**ASSIGNMENT**.
After counting the lines below that hold the word "click", reply with the count and nothing else.

**DATASET EXTRACT**.
:::

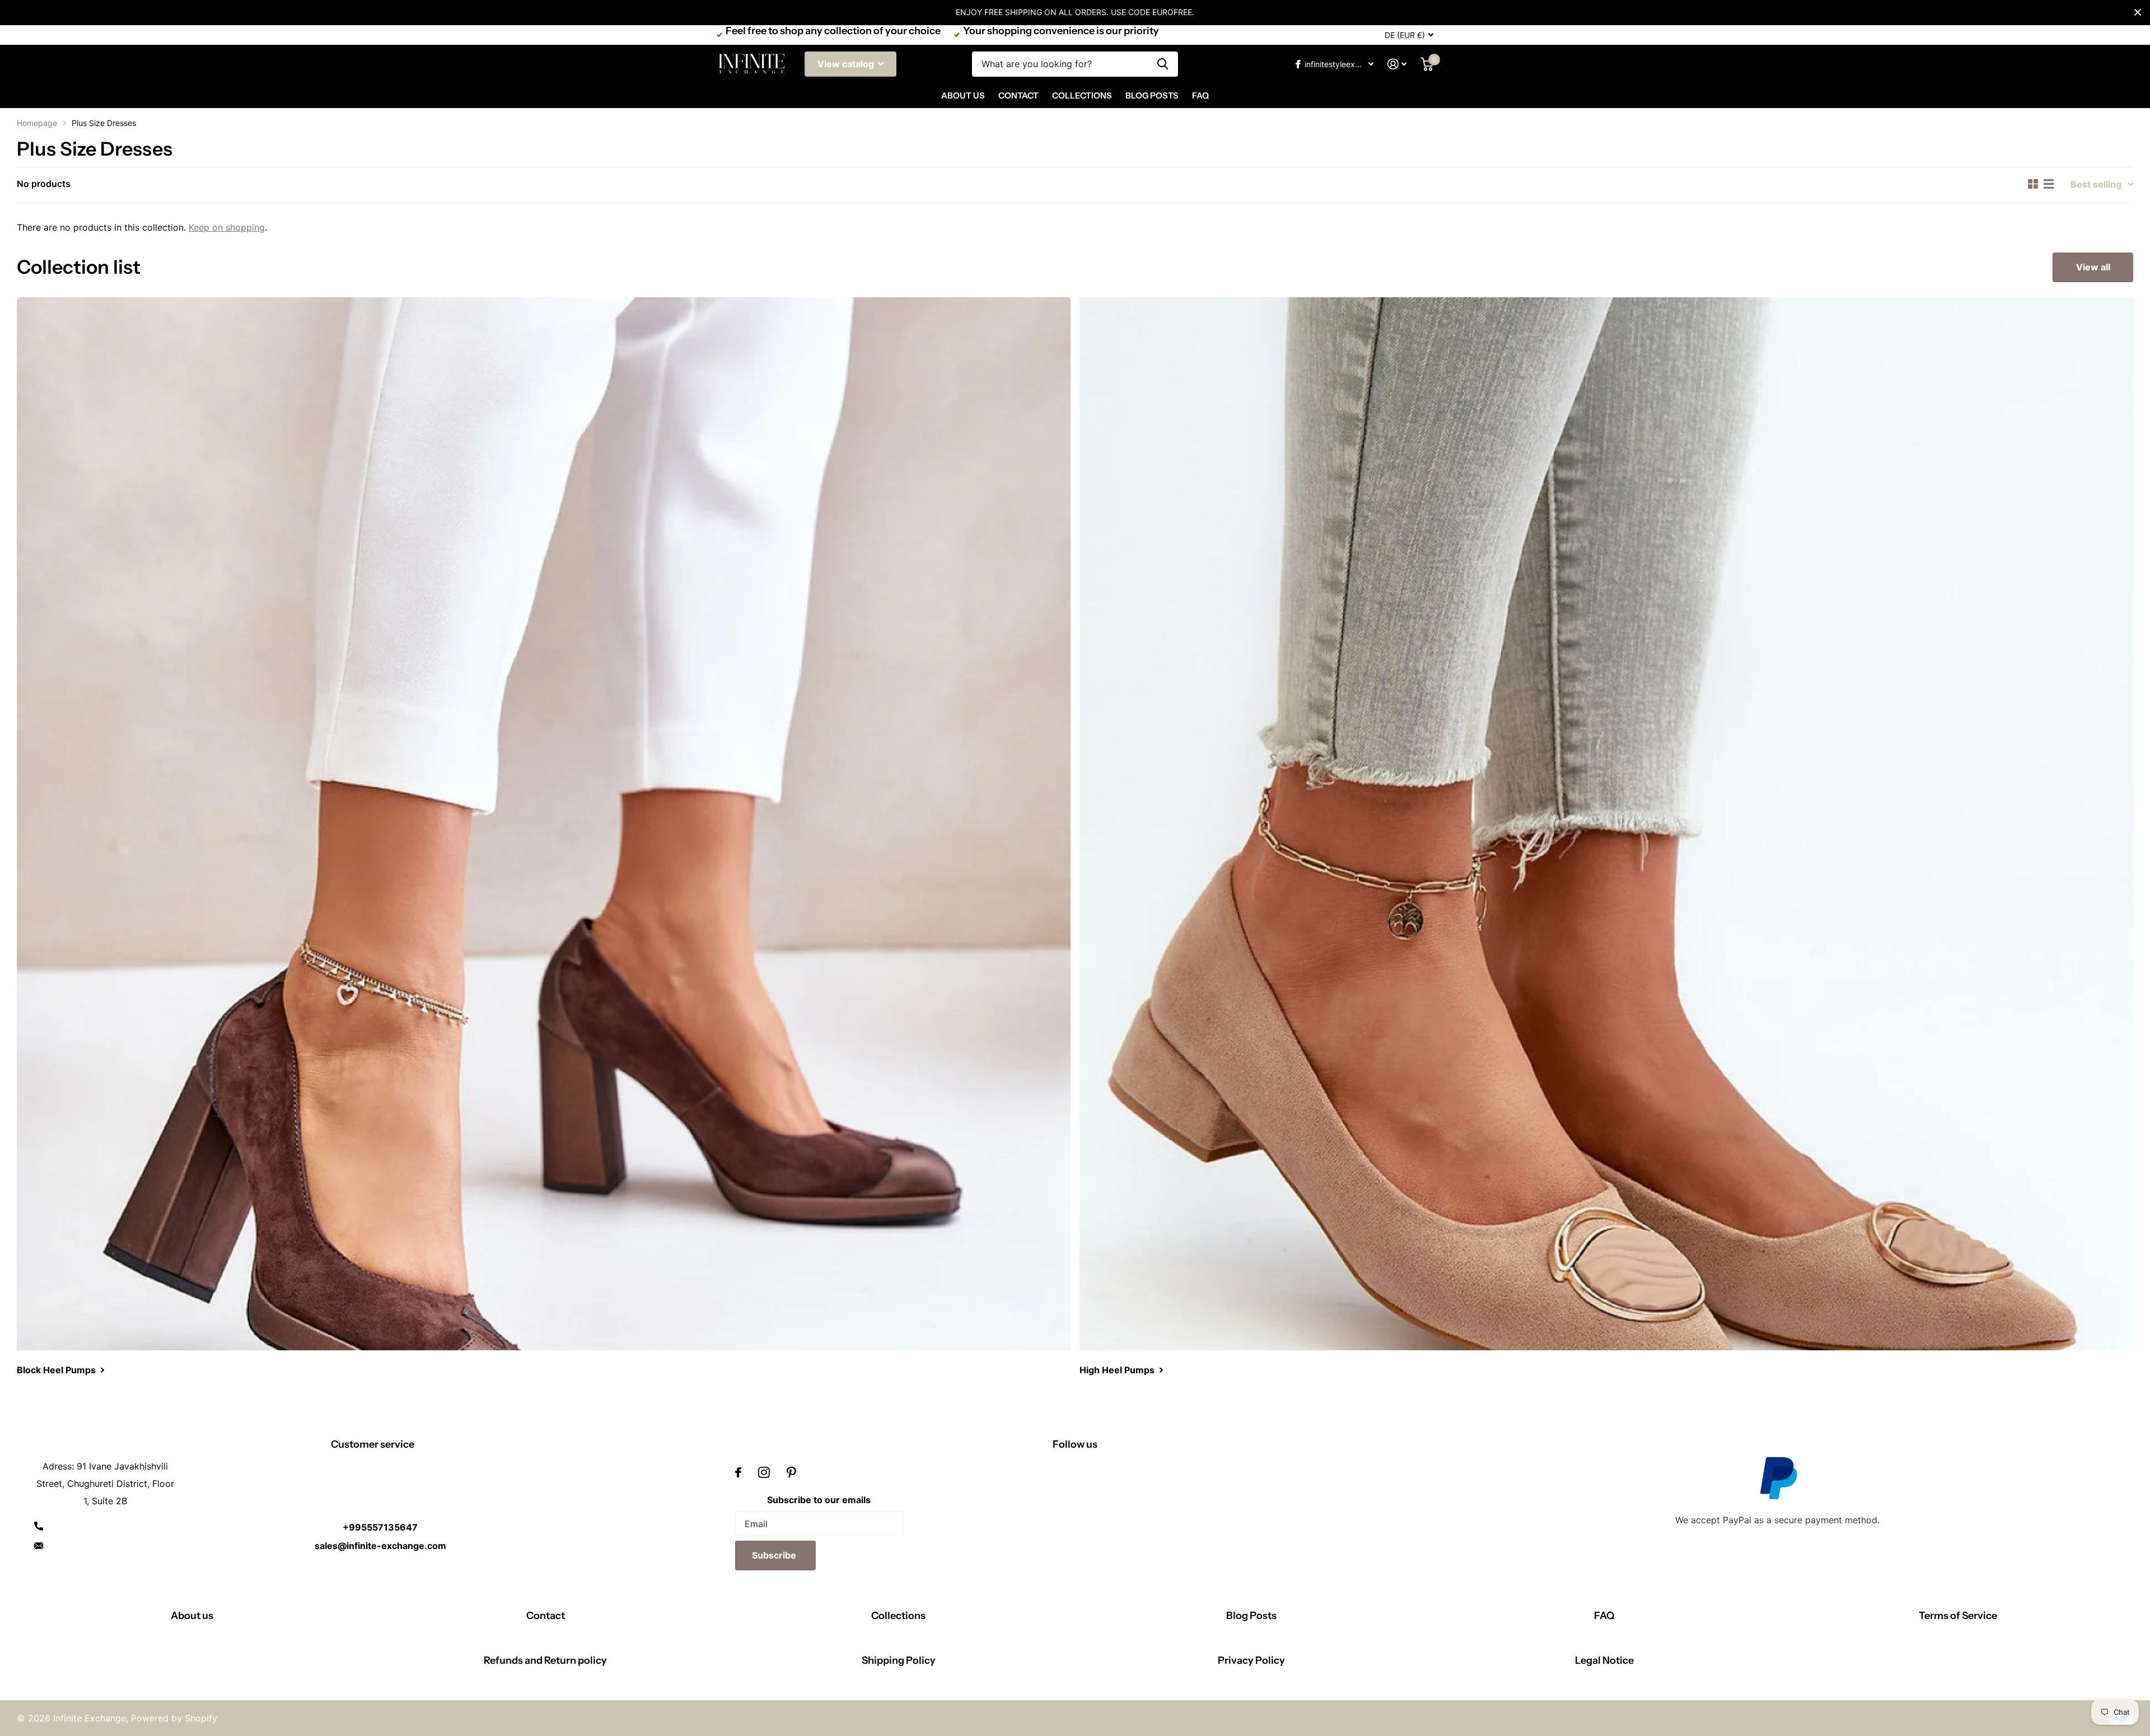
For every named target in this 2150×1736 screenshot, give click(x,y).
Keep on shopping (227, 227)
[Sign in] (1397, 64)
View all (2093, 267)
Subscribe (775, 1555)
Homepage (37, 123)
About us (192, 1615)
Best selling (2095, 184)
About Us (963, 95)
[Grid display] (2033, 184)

:::

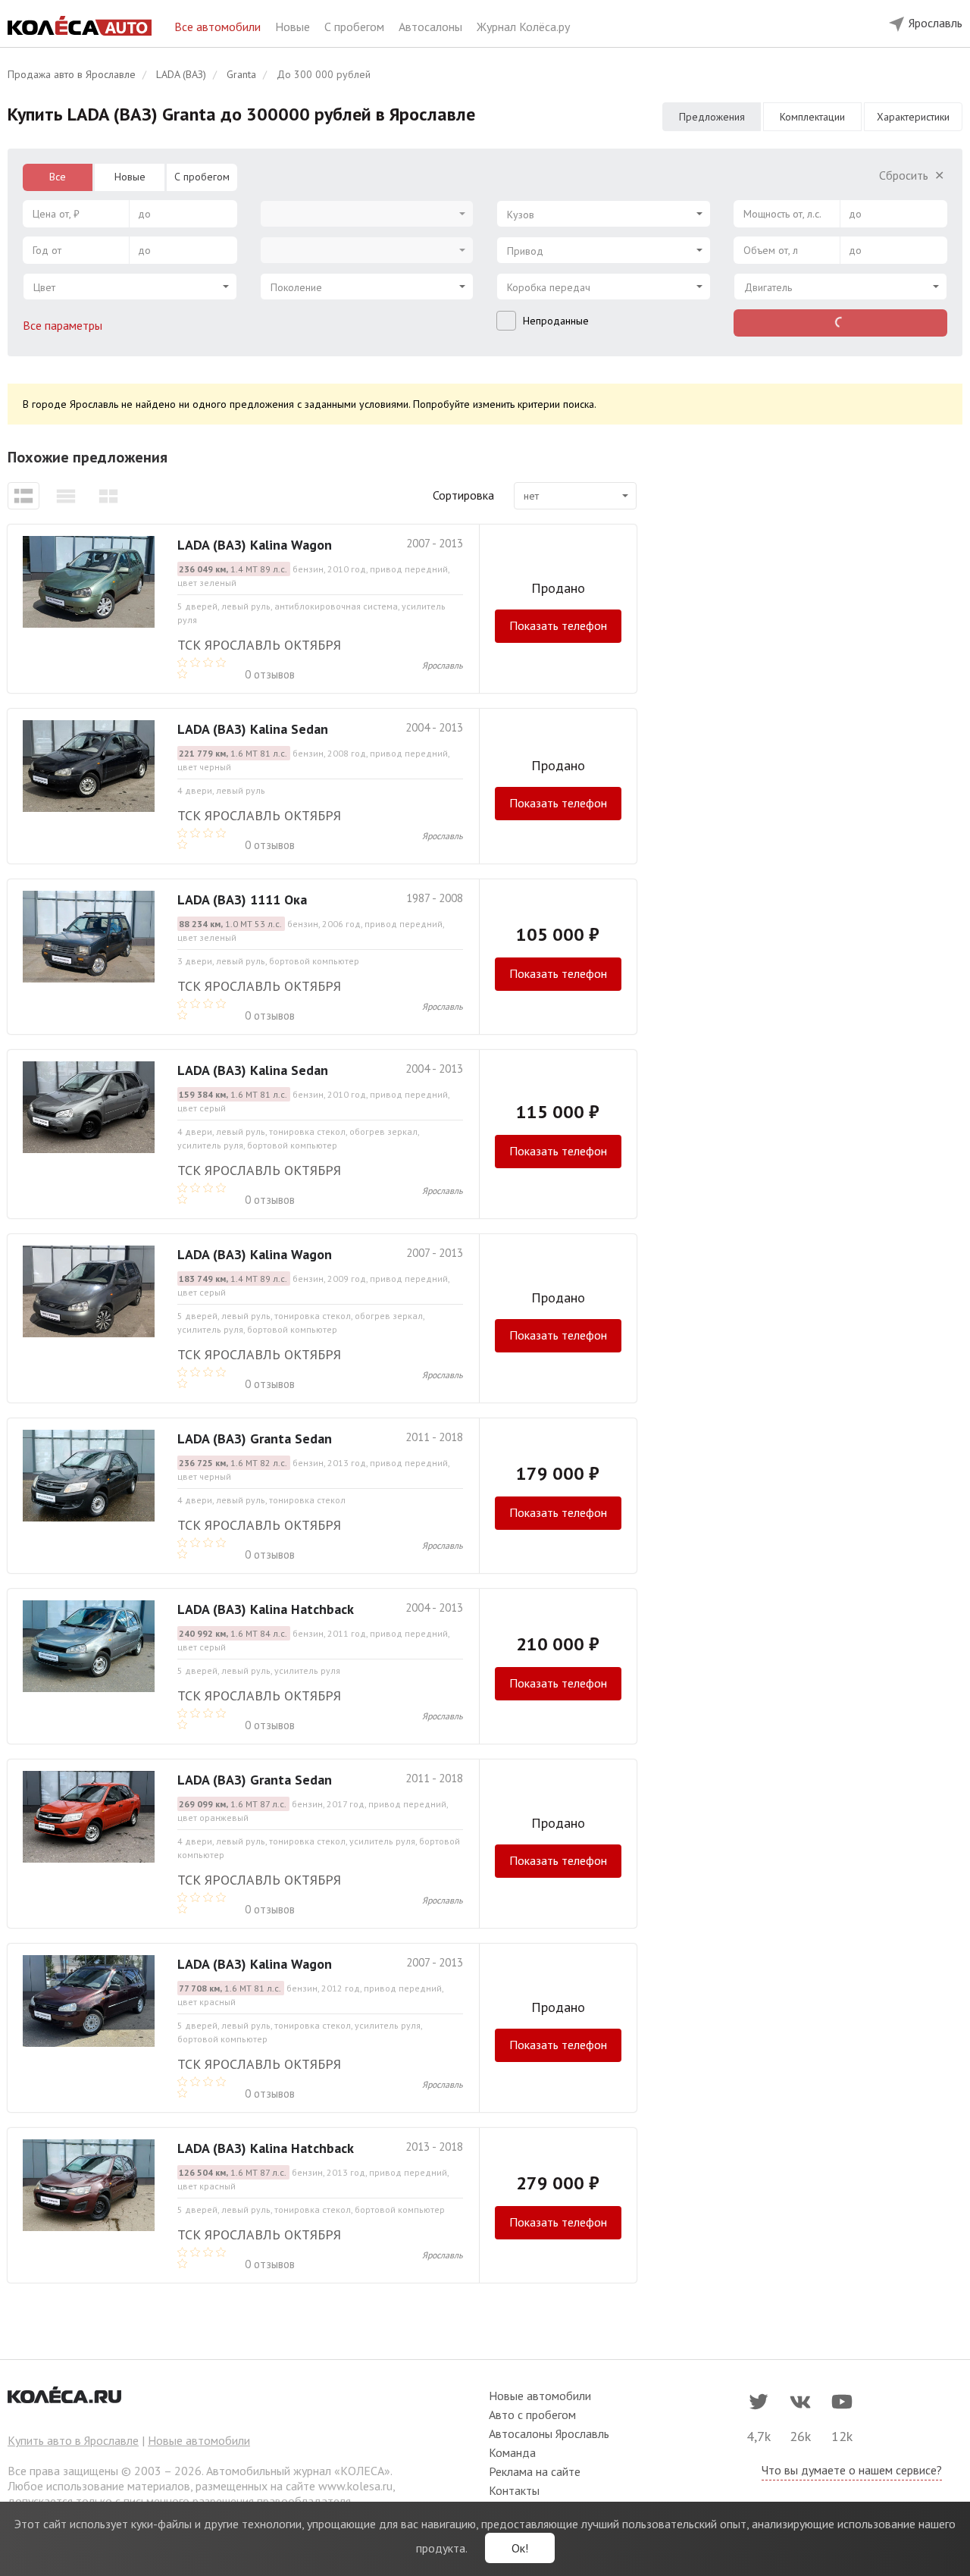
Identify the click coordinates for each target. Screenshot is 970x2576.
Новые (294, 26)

:::

**REPLY**.
2